A 24-hour strike in Portugal against proposed austerity measures has grounded flights and halted public transport.
Hundreds of thousands of workers took part in the action, including air traffic controllers, metro workers, teachers and hospital staff.
A march in the capital, Lisbon, attracted thousands of protesters.
Parliament will vote next week on a deficit reduction plan being imposed as a result of an international bailout.
Portugal is getting 78bn euros (£67bn; $104bn) in emergency funds from the EU and the International Monetary Fund (IMF)
In a separate development on Thursday, the credit ratings agency Fitch downgraded Portugal's debt to junk status, blaming Lisbon's "large fiscal imbalances" as well as the "adverse macroeconomic outlook".
The strike, supported by Portugal's two main labour unions, was thought to be among the biggest in Portugal's history, where mass industrial action is rare.
"There is a strong sentiment of outrage," said Manuel Carvalho da Silva, Secretary General of the CGTP union, who described the general strike as a "red card" for the government.
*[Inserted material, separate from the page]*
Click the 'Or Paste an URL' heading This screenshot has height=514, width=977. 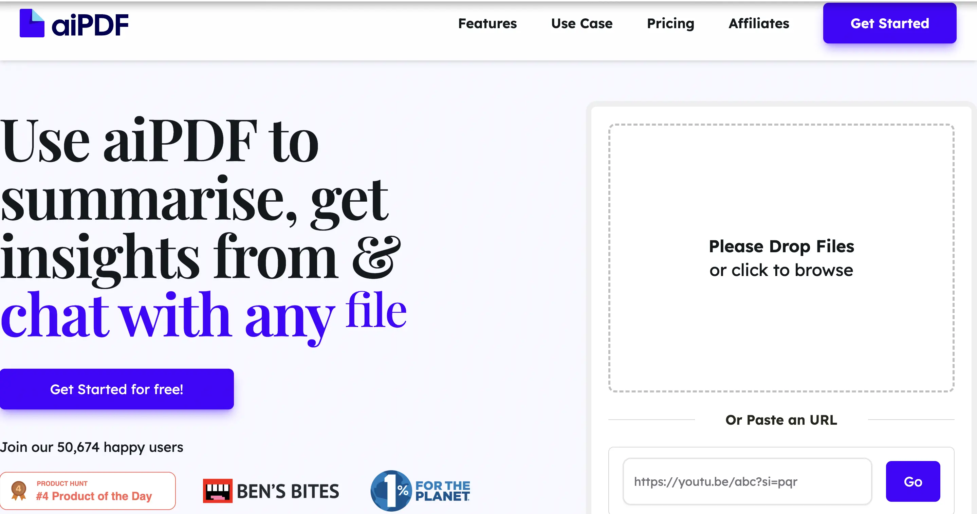781,420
Hospitals provided only emergency care, many schools were closed and public transport was severely disrupted. The Lisbon metro was shut. Rubbish collections and postal deliveries were also hit.
Airlines were particularly badly affected and the airports at Lisbon, Faro and Porto were largely deserted.
The strike passed off peacefully on the whole, although three tax offices were attacked.
Joao Proenca, leader of the country's second main union, UGT, said he hoped the government would pay attention to the effects of the strike.
But Parliamentary Affairs Minister Miguel Relvas insisted that the country had no other choice but to adopt austerity measures.
"We have a current situation in Portugal that requires us to ask for external help and we can only recover from this situation by being rigorous and demanding," he told reporters.
The government proposes spending cuts across a broad range of public services, including health care and the armed forces, as well as tax hikes.
Also planned is the elimination of Christmas and holiday bonuses, equal to about a month's pay for most public sector workers, and allowing private firms to extend the work day by 30 minutes without overtime pay.
With the unemployment rate higher than 12% and the economy forecast to contract next year, Prime Minister Pedro Passos Coelho, whose conservative government came to power in June, has said he has to cut public spending.
His governing coalition has a majority in parliament so the final vote next week on the 2012 budget is expected to pass.
Portugal was the third EU country after Greece and the Irish Republic to receive a bailout. Further instalments of the emergency loans could be withheld if it does not meet targets for deficit reduction.